__Activity__
Send every record back word for word.

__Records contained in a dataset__
######
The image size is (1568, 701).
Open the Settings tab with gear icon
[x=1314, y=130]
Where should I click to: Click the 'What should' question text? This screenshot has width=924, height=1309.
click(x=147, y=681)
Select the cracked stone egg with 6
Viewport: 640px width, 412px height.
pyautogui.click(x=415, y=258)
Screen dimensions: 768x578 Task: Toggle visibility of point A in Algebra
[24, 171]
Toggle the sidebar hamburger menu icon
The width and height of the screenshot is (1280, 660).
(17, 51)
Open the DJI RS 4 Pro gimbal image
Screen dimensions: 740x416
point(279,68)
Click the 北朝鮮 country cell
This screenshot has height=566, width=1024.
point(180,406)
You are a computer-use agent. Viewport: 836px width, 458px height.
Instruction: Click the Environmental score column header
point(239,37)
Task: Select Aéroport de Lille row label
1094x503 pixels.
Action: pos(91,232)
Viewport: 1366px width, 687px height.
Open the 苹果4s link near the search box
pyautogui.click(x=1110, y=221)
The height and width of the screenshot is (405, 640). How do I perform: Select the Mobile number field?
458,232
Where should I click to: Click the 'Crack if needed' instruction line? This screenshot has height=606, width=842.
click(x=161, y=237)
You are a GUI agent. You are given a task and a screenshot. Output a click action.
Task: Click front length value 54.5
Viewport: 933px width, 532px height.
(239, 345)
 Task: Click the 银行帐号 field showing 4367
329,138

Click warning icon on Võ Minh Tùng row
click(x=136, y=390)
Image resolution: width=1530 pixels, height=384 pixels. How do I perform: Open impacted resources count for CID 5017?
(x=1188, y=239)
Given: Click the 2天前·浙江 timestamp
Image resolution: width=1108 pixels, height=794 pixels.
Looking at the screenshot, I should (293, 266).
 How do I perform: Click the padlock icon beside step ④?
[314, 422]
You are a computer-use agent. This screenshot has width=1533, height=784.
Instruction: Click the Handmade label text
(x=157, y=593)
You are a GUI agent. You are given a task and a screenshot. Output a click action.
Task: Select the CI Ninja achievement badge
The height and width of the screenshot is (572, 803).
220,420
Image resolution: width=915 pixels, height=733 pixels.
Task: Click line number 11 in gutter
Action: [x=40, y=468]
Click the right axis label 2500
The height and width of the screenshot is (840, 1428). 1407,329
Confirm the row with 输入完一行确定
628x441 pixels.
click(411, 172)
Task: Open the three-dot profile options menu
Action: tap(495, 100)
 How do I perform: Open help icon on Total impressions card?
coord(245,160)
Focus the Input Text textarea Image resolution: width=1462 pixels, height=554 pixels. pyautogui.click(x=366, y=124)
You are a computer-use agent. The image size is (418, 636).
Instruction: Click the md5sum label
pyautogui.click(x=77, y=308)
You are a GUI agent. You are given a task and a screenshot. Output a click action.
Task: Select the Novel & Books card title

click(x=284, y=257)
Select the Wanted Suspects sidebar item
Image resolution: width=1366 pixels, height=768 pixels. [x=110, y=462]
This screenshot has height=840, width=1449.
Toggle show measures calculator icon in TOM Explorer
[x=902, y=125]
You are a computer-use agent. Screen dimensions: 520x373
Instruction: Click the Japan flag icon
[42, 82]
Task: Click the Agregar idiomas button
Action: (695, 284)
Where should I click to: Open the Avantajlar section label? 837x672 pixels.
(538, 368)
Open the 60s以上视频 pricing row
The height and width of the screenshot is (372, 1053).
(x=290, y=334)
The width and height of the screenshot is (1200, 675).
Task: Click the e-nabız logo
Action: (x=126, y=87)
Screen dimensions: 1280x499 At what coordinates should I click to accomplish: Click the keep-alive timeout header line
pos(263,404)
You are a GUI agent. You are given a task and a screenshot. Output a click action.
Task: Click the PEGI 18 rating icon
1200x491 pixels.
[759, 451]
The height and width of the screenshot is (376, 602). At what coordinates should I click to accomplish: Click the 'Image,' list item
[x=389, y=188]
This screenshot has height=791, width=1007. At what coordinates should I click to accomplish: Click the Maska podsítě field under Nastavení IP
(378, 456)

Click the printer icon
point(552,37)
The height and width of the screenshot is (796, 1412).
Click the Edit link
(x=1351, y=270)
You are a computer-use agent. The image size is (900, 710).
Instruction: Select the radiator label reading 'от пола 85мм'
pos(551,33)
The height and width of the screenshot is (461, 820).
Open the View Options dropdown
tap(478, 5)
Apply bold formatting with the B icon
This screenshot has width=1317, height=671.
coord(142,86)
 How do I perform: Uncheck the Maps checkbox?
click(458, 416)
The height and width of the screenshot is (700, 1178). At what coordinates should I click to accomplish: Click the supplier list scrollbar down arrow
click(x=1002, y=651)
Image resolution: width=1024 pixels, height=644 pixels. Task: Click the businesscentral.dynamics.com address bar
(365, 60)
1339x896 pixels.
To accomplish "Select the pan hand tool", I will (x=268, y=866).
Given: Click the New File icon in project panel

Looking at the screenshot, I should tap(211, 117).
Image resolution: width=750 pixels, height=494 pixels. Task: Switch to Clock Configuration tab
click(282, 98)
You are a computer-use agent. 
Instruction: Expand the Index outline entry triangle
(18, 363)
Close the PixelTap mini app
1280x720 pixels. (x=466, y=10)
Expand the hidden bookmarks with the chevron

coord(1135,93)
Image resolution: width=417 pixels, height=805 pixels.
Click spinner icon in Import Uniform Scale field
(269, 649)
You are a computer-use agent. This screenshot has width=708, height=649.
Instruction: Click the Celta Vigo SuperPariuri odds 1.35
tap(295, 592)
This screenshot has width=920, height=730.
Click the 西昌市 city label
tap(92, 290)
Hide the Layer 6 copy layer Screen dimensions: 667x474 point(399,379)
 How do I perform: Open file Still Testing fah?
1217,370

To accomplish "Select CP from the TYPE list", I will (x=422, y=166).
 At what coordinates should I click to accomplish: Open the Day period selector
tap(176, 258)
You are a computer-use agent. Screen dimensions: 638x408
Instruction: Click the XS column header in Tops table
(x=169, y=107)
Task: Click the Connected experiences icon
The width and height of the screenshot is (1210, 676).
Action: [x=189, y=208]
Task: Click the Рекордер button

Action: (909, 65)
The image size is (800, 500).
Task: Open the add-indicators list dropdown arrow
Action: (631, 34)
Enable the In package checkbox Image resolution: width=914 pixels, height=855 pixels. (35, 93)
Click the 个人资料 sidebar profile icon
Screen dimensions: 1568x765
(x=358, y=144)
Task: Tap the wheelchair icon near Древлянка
######
__Solution for this task__
The image size is (1568, 701).
Open the Settings tab with gear icon
[x=1314, y=130]
Where should I click to: Click the 'What should' question text? This screenshot has width=924, height=1309.
click(x=147, y=681)
Select the cracked stone egg with 6
Viewport: 640px width, 412px height.
pyautogui.click(x=415, y=258)
Screen dimensions: 768x578 Task: Toggle visibility of point A in Algebra
[24, 171]
Toggle the sidebar hamburger menu icon
The width and height of the screenshot is (1280, 660).
(17, 51)
Open the DJI RS 4 Pro gimbal image
Screen dimensions: 740x416
point(279,68)
Click the 北朝鮮 country cell
This screenshot has height=566, width=1024.
point(180,406)
You are a computer-use agent. Viewport: 836px width, 458px height.
Instruction: Click the Environmental score column header
point(239,37)
Task: Select Aéroport de Lille row label
1094x503 pixels.
Action: pos(91,232)
Viewport: 1366px width, 687px height.
Open the 苹果4s link near the search box
pyautogui.click(x=1110, y=221)
The height and width of the screenshot is (405, 640). How do I perform: Select the Mobile number field?
458,232
Where should I click to: Click the 'Crack if needed' instruction line? This screenshot has height=606, width=842.
click(x=161, y=237)
You are a GUI agent. You are given a task and a screenshot. Output a click action.
Task: Click front length value 54.5
Viewport: 933px width, 532px height.
(239, 345)
 Task: Click the 银行帐号 field showing 4367
329,138

Click warning icon on Võ Minh Tùng row
click(x=136, y=390)
Image resolution: width=1530 pixels, height=384 pixels. How do I perform: Open impacted resources count for CID 5017?
(x=1188, y=239)
Given: Click the 2天前·浙江 timestamp
Image resolution: width=1108 pixels, height=794 pixels.
Looking at the screenshot, I should (293, 266).
 How do I perform: Click the padlock icon beside step ④?
[314, 422]
You are a computer-use agent. This screenshot has width=1533, height=784.
Instruction: Click the Handmade label text
(x=157, y=593)
You are a GUI agent. You are given a task and a screenshot. Output a click action.
Task: Select the CI Ninja achievement badge
The height and width of the screenshot is (572, 803).
220,420
Image resolution: width=915 pixels, height=733 pixels.
Task: Click line number 11 in gutter
Action: [x=40, y=468]
Click the right axis label 2500
The height and width of the screenshot is (840, 1428). 1407,329
Confirm the row with 输入完一行确定
628x441 pixels.
click(411, 172)
Task: Open the three-dot profile options menu
Action: tap(495, 100)
 How do I perform: Open help icon on Total impressions card?
coord(245,160)
Focus the Input Text textarea Image resolution: width=1462 pixels, height=554 pixels. pyautogui.click(x=366, y=124)
You are a computer-use agent. The image size is (418, 636).
Instruction: Click the md5sum label
pyautogui.click(x=77, y=308)
You are a GUI agent. You are given a task and a screenshot. Output a click action.
Task: Select the Novel & Books card title

click(x=284, y=257)
Select the Wanted Suspects sidebar item
Image resolution: width=1366 pixels, height=768 pixels. [x=110, y=462]
This screenshot has height=840, width=1449.
Toggle show measures calculator icon in TOM Explorer
[x=902, y=125]
You are a computer-use agent. Screen dimensions: 520x373
Instruction: Click the Japan flag icon
[42, 82]
Task: Click the Agregar idiomas button
Action: (695, 284)
Where should I click to: Open the Avantajlar section label? 837x672 pixels.
(538, 368)
Open the 60s以上视频 pricing row
The height and width of the screenshot is (372, 1053).
(x=290, y=334)
The width and height of the screenshot is (1200, 675).
Task: Click the e-nabız logo
Action: (x=126, y=87)
Screen dimensions: 1280x499 At what coordinates should I click to accomplish: Click the keep-alive timeout header line
pos(263,404)
You are a GUI agent. You are given a task and a screenshot. Output a click action.
Task: Click the PEGI 18 rating icon
1200x491 pixels.
[759, 451]
The height and width of the screenshot is (376, 602). At what coordinates should I click to accomplish: Click the 'Image,' list item
[x=389, y=188]
This screenshot has height=791, width=1007. At what coordinates should I click to accomplish: Click the Maska podsítě field under Nastavení IP
(378, 456)

Click the printer icon
point(552,37)
The height and width of the screenshot is (796, 1412).
Click the Edit link
(x=1351, y=270)
You are a computer-use agent. The image size is (900, 710).
Instruction: Select the radiator label reading 'от пола 85мм'
pos(551,33)
The height and width of the screenshot is (461, 820).
Open the View Options dropdown
tap(478, 5)
Apply bold formatting with the B icon
This screenshot has width=1317, height=671.
coord(142,86)
 How do I perform: Uncheck the Maps checkbox?
click(458, 416)
The height and width of the screenshot is (700, 1178). At what coordinates should I click to accomplish: Click the supplier list scrollbar down arrow
click(x=1002, y=651)
Image resolution: width=1024 pixels, height=644 pixels. Task: Click the businesscentral.dynamics.com address bar
(365, 60)
1339x896 pixels.
To accomplish "Select the pan hand tool", I will (x=268, y=866).
Given: Click the New File icon in project panel

Looking at the screenshot, I should tap(211, 117).
Image resolution: width=750 pixels, height=494 pixels. Task: Switch to Clock Configuration tab
click(282, 98)
You are a computer-use agent. 
Instruction: Expand the Index outline entry triangle
(18, 363)
Close the PixelTap mini app
1280x720 pixels. (x=466, y=10)
Expand the hidden bookmarks with the chevron

coord(1135,93)
Image resolution: width=417 pixels, height=805 pixels.
Click spinner icon in Import Uniform Scale field
(269, 649)
You are a computer-use agent. This screenshot has width=708, height=649.
Instruction: Click the Celta Vigo SuperPariuri odds 1.35
tap(295, 592)
This screenshot has width=920, height=730.
Click the 西昌市 city label
tap(92, 290)
Hide the Layer 6 copy layer Screen dimensions: 667x474 point(399,379)
 How do I perform: Open file Still Testing fah?
1217,370

To accomplish "Select CP from the TYPE list", I will (x=422, y=166).
 At what coordinates should I click to accomplish: Open the Day period selector
tap(176, 258)
You are a computer-use agent. Screen dimensions: 638x408
Instruction: Click the XS column header in Tops table
(x=169, y=107)
Task: Click the Connected experiences icon
The width and height of the screenshot is (1210, 676).
Action: [x=189, y=208]
Task: Click the Рекордер button

Action: (909, 65)
The image size is (800, 500).
Task: Open the add-indicators list dropdown arrow
Action: (631, 34)
Enable the In package checkbox Image resolution: width=914 pixels, height=855 pixels. (35, 93)
Click the 个人资料 sidebar profile icon
Screen dimensions: 1568x765
(x=358, y=144)
Task: Tap the wheelchair icon near Древлянка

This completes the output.